*ABOUT THIS EXERCISE*:
After locating the line with "Expand the Steel Bar Selection node", set down that line and all the lines that follow it, unchanged, to the end of the records; omit the pictures.

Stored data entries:

[Start of Attachment]

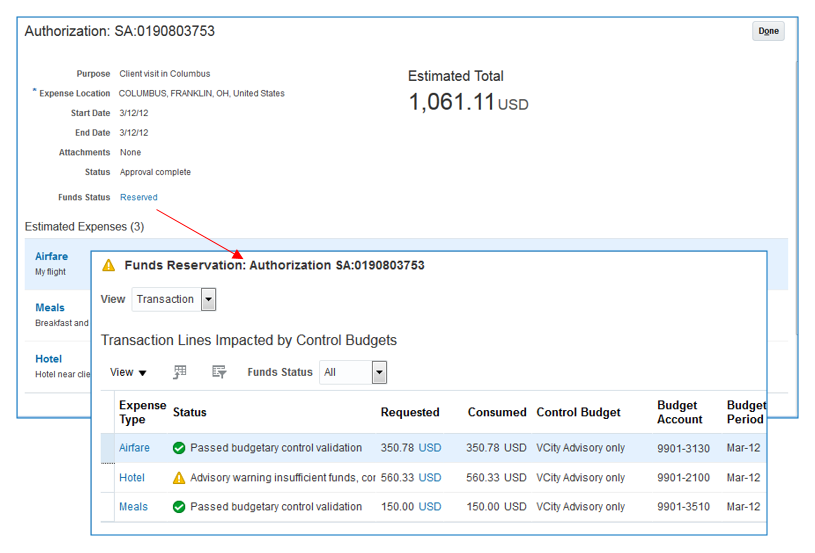815x553 pixels.
Task: Open Hotel link in Estimated Expenses list
Action: point(48,359)
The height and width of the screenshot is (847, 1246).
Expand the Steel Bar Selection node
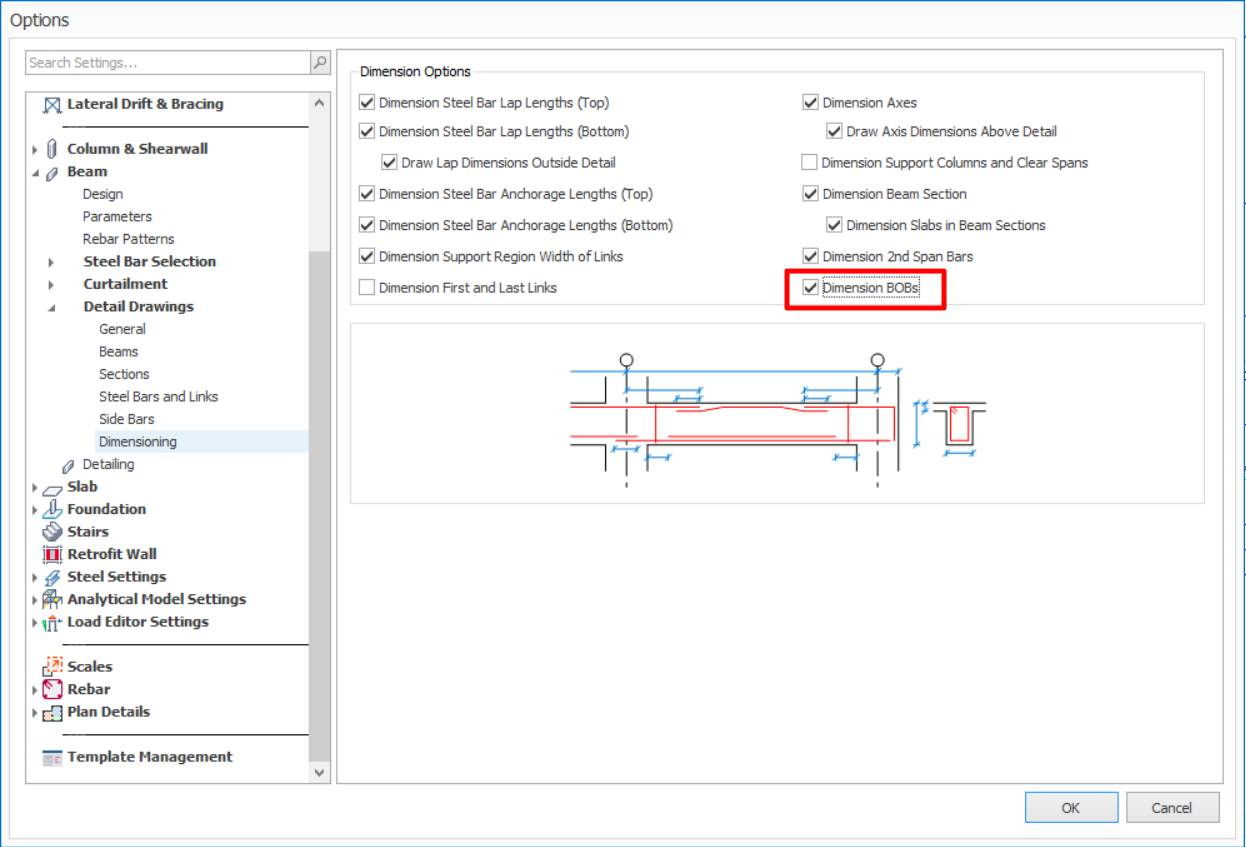51,262
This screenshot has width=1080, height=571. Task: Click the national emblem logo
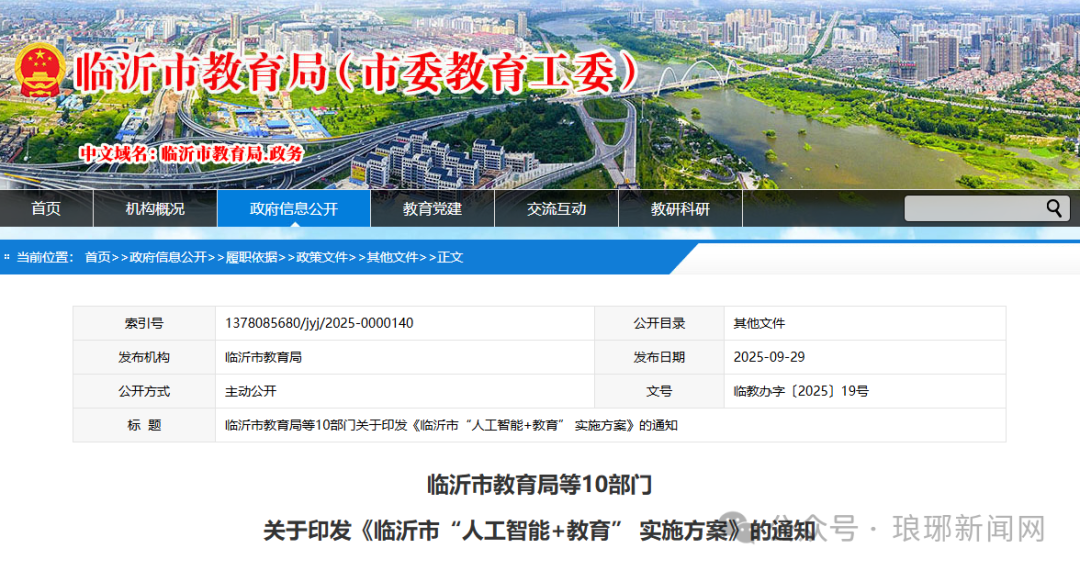pos(41,72)
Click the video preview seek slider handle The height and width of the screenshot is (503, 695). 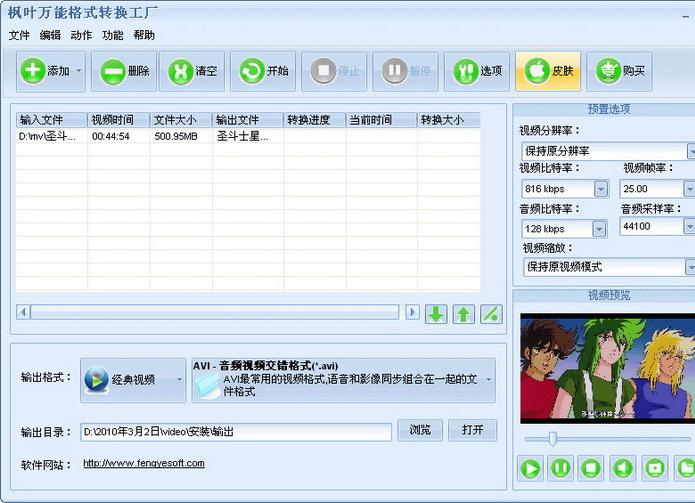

[End of Attachment]

*SOLUTION TO THE EXERCISE*:
Expand the Steel Bar Selection node
51,262
This screenshot has width=1080, height=571. Task: Click the national emblem logo
pos(41,72)
Click the video preview seek slider handle The height and width of the screenshot is (503, 695). 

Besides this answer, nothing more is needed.